Steve Osborn asks whether multi-tip tooling is a key driver to increasing tablet production
The manufacture of oral solid dosage forms has had to progress rapidly to keep pace with the ever-growing demand driven by developing markets to produce tablets for the masses.
Innovations introduced by leading tablet tooling and pharmaceutical manufacturers have advanced tablet production to ensure this demand is met.
One method that has made a huge impact on tablet production is multi-tip tooling.
Although it is not a new technology, multi-tip tooling has only been widely adopted in the pharmaceutical industry during more recent years. It has transformed the quantity of tablets produced and it is now considered the most productive form of tablet manufacture where it can be applied.
Multi tips have transformed the production of tablets into a process that allows manufacturers to deliver them quickly, efficiently and at a lower production cost.

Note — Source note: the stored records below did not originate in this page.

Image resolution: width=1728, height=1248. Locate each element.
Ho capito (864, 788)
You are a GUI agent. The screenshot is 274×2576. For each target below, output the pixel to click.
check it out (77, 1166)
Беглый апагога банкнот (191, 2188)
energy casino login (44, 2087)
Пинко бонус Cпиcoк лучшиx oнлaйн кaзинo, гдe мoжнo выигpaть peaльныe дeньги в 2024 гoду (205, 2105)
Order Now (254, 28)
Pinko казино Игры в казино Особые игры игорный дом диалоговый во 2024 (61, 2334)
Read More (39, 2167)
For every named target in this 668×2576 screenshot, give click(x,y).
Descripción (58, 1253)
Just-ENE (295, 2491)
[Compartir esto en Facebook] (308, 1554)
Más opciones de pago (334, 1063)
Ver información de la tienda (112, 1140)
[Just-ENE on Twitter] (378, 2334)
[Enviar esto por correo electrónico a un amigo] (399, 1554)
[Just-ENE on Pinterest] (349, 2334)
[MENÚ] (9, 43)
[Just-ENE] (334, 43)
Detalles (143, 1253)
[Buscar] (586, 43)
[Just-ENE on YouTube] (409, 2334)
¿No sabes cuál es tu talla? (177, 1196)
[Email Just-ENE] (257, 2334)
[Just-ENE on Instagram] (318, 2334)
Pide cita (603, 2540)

Successful implementation of multi-tip tooling can reduce the need to invest in expensive tablet presses, therefore reducing the overall capital spend.
The number of tool set-ups required per production batch can also be reduced and product batches are completed quickly decreasing the overall production time. It also benefits tablets which need to be compressed within a very short time of the formulation being prepared.
So, what exactly is multi-tip tooling?
Multi-tipped tools are punches with more than one tip, ranging from a simple two tip punch to one with on average 26 tips per punch face. This number can however be increased depending on the design of a particular dosage.
Almost all presses can accommodate multi-tip tooling, but any press being planned for multi-tip production must be in good working order with no significant wear in the turret area, including punch guides, keyways and die pockets.
The cams should also be replaced if there are signs of excessive wear or degradation to prevent damage to the punch heads.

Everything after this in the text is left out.